しかし、その時は、買ったものの時間に忙殺されて読むこともなく、こうして
2年以上の月日を本棚の片隅で送っていたというわけだ。でも、その本の存在は
常に漠然と頭の何処かに記憶されていて、両親と会ったことがキッカケとなって
本棚から取り出してみたというわけ。買った時には、まだ読む必要のない時期で
大した縁はなかったけれど、今こうして読み時に至ったということか。

著者のメアリー・モリソン女史は、アメリカに住むクエーカー教徒である。
原書は、モリソン女史が87歳の時に書かれた。当初、クエーカー教徒向けの
パンフレットとして配布されたのだが、その評判が宗派を超えて口コミで広がり、
購読希望者が殺到。それを受けて1998年2月に米国で単行本として出版され、
現在もロングセラーを続けているようだ。

内容は、大きく3章に分かれて構成されている。
第1章 始まりの時  、  第2章 実りの時  、  第3章 終わりの時
各章は8〜12ほどのショートエッセイで構成され、「思い出」「感謝」「疲労」「孤独」
「祈り」「仲間」などのタイトルで簡潔に書かれている。

まだ途中までしか読んでいないが、個人的には「思い出」というのが好きだ。
かつてたどった道を、老いたわたしたちは別のところから眺めている。
無我夢中で歩んでいるうちは、けっして見ることのない全景の、美しい眺めの
ひとつとして・・・。


”人生を謳歌し、思い出の中にそれを浮き上がらせる時、私たちは英知を得る。
まとまりある全体として人生を眺めるようになる。
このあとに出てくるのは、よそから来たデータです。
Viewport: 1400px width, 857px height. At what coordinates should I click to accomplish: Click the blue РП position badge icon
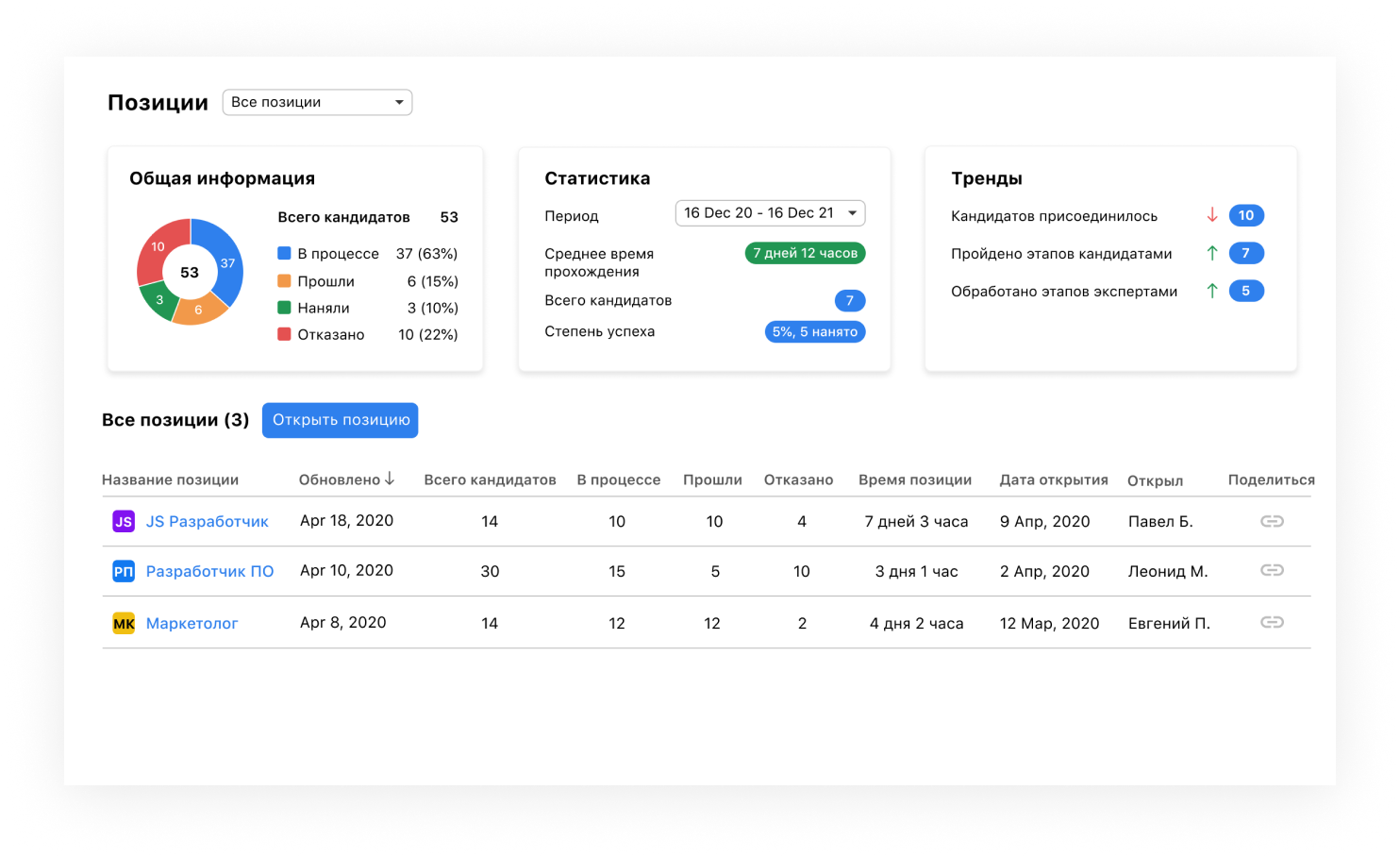pos(124,571)
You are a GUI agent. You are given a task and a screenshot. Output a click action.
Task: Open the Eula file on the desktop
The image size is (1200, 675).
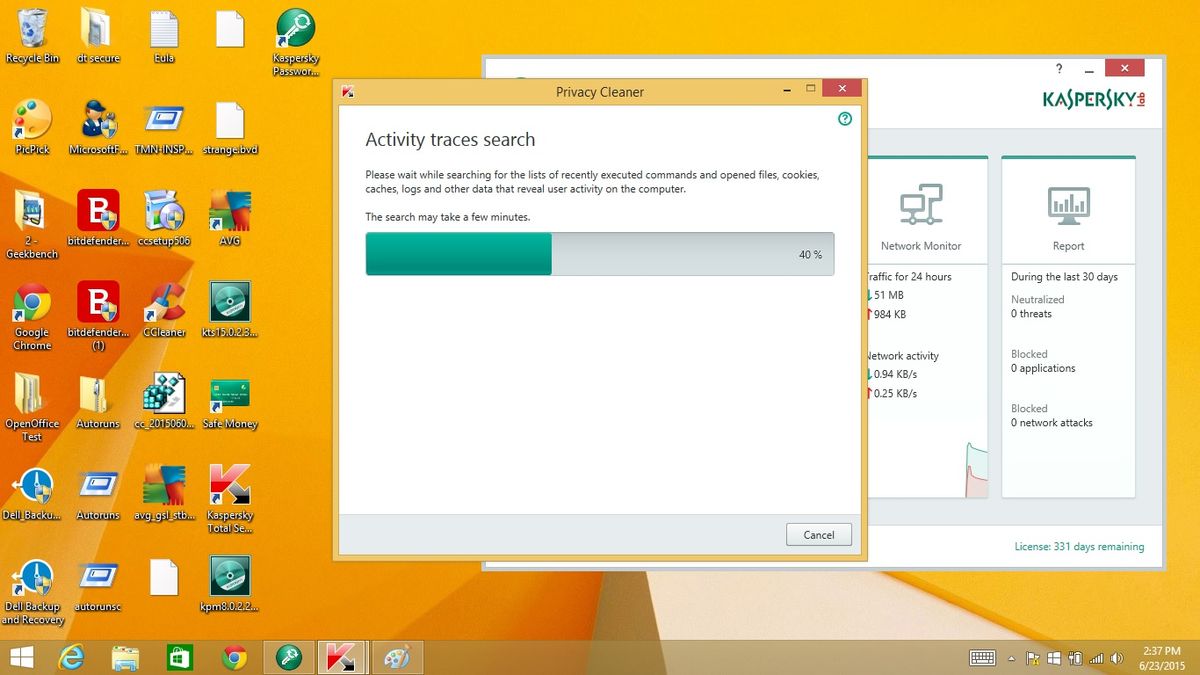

偶然とも思えるひとつひとつの
出来事は、いまや筋の通った全体を形づくり、知らず知らずのうちに下してきた
決定が、意義深いものとなって姿を現す。”

著者に比べれば、まだまだ人生という山を登り始めたばかりのひよっこにも、
その意味は分かる気がする。人生を大きな山に喩えれば、頂上に至るまでの道程
には、小さなアップダウンがあるだろうし、幾つかの分岐点や小さな頂があるの
だろう。今、私はちょうど1つの頂を越え、割合に平坦な道を歩いている所なの
かもしれない。そう思う日々だ。

”心が安らぎ、思い出を十分に刈り入れたならば、若者たちを見るまなざしにも
愛が宿る。若者たちは、かつて私が歩み、今もはっきりと思い出すことのできる、
その同じ道を歩んでいるのだから。
そして、老いた私たちは、その道を、いまや別のところから眺めている。
無我夢中で歩んでいるうちは、けっして見ることのない全景の、美しい眺めの
ひとつとして・・・。”

ここの部分を反芻して読めば読むほど、自分とテニス部の後輩たちの関係を思い
出さずにはいられない。テニスに関していえば、私は既に老兵だ。現役を退き、
老いた者として後輩に接する時、これと同じ気持ちになる。

ちなみに、日本版のブックデザインは鈴木成一デザイン室が担当している。
そう、前田京子さんのテキストブックと同じところである。